* Directions for this task *
From the entries, return every line where the string "beside" shows up.
______________________________
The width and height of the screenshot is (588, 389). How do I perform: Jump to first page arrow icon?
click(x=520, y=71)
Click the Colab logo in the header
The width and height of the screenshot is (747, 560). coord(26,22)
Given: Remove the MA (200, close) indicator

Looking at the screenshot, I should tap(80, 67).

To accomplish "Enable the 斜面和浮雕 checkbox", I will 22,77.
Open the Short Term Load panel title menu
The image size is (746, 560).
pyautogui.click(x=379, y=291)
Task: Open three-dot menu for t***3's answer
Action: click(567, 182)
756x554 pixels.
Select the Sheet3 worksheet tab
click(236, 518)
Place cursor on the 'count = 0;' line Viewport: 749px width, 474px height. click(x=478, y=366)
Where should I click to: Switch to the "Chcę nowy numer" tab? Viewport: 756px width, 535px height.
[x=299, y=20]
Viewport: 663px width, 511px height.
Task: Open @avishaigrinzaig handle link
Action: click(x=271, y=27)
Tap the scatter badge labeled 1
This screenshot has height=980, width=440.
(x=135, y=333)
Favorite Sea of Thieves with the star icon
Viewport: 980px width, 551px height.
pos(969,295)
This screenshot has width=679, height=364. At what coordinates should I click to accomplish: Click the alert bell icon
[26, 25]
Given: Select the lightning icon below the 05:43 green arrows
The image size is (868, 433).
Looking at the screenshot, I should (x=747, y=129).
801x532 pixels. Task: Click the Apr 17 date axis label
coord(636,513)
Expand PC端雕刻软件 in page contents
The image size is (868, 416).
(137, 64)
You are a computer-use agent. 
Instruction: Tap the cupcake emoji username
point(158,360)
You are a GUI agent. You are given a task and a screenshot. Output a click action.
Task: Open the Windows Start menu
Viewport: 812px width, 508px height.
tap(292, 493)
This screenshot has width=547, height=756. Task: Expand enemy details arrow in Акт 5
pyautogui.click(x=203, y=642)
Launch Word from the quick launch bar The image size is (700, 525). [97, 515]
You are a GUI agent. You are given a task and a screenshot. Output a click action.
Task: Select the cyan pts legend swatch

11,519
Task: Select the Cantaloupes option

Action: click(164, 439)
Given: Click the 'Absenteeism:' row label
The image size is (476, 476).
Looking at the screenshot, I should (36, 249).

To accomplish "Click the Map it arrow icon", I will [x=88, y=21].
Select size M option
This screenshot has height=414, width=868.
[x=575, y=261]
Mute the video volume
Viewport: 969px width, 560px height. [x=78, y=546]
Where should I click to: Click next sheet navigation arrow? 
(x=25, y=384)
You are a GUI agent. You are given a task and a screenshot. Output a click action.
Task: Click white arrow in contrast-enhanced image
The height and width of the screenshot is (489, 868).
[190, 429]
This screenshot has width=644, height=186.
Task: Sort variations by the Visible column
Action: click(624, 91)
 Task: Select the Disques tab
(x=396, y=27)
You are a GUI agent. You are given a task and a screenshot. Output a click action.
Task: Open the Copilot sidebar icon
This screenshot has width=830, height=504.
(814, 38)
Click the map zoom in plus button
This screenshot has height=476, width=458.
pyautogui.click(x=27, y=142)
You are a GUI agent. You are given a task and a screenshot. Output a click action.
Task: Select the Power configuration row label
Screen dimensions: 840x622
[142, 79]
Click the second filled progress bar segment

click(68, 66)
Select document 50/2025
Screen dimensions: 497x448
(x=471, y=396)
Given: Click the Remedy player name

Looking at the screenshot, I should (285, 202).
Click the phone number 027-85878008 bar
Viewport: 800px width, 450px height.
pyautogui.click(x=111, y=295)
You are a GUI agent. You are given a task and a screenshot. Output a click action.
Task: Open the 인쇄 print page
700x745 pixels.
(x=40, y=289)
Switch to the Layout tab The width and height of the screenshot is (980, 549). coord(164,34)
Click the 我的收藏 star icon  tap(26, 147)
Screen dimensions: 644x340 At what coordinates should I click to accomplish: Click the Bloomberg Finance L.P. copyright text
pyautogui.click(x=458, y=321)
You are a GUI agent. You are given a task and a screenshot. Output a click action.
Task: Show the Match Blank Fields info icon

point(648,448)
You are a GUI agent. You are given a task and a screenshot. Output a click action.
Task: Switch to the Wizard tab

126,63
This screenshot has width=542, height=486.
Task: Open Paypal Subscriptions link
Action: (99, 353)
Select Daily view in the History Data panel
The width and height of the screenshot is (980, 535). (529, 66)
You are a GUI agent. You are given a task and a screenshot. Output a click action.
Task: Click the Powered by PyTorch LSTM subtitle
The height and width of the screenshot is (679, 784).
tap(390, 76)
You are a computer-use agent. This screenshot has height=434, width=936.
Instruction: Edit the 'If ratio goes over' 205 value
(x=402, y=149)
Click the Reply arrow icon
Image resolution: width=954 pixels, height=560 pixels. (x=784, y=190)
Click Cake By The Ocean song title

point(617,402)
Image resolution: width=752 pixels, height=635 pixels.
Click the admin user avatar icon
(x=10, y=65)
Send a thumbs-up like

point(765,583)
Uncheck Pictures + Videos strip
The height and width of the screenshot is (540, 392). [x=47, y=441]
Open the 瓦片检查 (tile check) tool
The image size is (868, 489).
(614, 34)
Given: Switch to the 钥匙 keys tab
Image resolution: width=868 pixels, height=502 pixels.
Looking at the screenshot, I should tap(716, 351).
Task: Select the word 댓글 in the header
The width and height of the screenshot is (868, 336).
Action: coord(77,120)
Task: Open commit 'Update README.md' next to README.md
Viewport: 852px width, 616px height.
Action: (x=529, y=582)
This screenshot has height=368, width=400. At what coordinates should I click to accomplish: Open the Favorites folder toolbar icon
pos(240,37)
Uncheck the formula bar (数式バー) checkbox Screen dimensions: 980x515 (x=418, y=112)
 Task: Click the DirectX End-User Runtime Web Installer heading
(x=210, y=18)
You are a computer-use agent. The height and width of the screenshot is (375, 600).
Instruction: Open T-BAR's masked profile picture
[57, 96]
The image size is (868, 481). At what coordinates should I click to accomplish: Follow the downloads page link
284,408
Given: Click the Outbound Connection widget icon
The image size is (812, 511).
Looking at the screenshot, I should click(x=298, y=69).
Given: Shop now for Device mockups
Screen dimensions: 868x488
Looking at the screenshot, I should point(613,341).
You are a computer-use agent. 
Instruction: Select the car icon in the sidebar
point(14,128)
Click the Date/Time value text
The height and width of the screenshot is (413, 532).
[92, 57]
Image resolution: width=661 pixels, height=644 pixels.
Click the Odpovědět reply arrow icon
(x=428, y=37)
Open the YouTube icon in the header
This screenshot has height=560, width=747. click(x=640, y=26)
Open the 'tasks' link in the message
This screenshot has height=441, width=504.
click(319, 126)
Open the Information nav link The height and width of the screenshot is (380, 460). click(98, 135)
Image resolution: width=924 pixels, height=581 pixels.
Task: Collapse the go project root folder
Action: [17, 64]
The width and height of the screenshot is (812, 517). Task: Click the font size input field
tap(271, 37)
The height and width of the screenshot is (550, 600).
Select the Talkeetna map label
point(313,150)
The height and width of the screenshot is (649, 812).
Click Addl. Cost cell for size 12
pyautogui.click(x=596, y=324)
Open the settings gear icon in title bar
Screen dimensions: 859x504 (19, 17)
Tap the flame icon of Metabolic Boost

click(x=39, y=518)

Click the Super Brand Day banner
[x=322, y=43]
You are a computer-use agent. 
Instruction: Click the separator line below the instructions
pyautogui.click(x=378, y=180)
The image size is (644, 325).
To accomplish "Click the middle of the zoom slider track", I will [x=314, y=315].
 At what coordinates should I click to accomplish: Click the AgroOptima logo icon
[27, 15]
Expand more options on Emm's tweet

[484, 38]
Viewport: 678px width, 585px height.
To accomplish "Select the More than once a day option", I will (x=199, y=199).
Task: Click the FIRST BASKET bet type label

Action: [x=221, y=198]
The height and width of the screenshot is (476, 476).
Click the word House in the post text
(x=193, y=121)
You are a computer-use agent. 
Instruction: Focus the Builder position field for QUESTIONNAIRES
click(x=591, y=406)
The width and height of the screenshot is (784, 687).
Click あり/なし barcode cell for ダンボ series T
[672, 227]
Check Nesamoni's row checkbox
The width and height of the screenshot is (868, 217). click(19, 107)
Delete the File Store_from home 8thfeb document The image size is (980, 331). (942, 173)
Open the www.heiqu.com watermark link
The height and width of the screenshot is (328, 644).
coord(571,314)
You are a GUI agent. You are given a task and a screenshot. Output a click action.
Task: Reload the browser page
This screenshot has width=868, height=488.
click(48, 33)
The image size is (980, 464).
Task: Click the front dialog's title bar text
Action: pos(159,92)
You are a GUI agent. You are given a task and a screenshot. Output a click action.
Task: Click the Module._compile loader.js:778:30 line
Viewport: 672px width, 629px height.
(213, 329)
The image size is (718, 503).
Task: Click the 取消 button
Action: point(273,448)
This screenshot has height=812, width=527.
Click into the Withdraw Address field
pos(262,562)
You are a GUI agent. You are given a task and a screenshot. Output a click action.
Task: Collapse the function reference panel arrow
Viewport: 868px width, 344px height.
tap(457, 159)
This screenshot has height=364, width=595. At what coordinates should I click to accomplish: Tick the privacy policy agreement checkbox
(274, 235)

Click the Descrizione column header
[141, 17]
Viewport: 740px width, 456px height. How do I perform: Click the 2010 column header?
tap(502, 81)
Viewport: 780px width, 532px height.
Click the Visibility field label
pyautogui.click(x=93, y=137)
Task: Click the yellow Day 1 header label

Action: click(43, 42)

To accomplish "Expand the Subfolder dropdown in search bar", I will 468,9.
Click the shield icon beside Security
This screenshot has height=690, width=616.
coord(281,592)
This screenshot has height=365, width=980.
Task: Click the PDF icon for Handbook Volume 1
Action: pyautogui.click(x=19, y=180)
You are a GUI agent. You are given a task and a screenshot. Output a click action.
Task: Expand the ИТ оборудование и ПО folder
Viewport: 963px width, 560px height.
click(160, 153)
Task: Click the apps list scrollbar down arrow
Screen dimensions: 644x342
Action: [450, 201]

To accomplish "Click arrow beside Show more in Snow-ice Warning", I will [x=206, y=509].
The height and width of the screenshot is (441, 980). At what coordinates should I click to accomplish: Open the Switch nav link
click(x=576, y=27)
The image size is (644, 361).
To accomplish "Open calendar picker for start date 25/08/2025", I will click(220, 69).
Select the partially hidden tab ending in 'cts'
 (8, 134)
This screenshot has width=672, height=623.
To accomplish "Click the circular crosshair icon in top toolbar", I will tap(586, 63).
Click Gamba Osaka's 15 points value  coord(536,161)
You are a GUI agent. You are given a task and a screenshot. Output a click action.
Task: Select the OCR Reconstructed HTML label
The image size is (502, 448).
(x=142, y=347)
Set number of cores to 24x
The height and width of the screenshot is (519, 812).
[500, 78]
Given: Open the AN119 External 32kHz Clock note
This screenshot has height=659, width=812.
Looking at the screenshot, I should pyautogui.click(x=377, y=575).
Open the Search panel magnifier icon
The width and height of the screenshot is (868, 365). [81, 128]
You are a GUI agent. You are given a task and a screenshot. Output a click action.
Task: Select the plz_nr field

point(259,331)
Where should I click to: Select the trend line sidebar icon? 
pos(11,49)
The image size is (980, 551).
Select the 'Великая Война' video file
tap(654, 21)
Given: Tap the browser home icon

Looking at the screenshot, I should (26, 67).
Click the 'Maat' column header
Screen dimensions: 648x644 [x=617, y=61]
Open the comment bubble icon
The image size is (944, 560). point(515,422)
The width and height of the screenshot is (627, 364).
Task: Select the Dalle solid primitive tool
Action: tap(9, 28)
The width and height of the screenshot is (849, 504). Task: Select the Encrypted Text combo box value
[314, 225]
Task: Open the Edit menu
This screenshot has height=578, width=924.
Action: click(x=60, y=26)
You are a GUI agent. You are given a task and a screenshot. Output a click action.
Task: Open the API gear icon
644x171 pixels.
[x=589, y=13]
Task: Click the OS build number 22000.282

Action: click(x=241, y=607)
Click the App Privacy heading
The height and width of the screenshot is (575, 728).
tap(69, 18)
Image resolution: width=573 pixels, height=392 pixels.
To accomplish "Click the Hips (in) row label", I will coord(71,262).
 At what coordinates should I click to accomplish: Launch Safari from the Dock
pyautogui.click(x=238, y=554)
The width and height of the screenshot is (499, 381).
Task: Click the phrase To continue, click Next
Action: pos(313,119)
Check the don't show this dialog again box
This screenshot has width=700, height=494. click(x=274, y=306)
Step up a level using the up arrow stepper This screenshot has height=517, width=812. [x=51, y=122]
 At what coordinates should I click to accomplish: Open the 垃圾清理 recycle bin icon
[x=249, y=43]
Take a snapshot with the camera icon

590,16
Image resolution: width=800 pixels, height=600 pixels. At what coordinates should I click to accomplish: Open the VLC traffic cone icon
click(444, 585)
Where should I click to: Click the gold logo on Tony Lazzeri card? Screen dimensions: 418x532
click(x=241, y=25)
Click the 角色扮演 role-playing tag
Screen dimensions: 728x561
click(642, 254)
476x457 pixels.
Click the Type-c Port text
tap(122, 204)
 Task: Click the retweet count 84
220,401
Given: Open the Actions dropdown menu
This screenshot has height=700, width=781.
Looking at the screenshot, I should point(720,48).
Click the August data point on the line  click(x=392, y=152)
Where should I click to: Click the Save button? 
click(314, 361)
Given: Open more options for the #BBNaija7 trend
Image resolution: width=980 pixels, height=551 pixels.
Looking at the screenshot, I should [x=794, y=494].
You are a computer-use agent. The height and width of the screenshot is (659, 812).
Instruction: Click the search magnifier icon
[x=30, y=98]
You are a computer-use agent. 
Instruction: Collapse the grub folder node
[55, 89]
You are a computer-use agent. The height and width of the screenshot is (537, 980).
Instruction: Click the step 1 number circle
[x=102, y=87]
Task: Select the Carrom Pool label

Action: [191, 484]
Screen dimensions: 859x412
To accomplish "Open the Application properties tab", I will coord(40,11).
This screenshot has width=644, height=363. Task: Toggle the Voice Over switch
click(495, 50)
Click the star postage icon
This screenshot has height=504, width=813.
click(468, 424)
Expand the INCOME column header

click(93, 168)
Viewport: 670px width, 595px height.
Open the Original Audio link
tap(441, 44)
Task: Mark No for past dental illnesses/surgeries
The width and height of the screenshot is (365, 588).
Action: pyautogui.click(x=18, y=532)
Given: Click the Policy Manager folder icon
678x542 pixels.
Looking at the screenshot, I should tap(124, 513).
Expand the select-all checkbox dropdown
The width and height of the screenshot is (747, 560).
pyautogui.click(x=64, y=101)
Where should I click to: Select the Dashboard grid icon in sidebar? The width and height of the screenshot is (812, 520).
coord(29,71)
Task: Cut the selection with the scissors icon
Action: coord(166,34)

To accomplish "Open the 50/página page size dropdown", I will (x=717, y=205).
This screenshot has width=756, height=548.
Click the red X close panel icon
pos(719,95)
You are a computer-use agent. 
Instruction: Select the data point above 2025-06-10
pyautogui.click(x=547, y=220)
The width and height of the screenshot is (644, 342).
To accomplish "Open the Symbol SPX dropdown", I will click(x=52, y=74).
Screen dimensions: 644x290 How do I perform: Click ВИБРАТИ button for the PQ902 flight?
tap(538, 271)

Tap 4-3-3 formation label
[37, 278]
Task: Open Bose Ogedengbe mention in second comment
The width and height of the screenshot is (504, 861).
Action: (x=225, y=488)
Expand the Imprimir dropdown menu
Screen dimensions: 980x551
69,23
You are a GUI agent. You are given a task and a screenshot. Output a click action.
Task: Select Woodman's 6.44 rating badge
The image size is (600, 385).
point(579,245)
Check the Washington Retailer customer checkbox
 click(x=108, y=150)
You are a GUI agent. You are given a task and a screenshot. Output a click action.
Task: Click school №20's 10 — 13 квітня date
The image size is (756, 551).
______________________________
* Solution *
Click the shield icon beside Security
To accomplish "Click arrow beside Show more in Snow-ice Warning", I will [x=206, y=509].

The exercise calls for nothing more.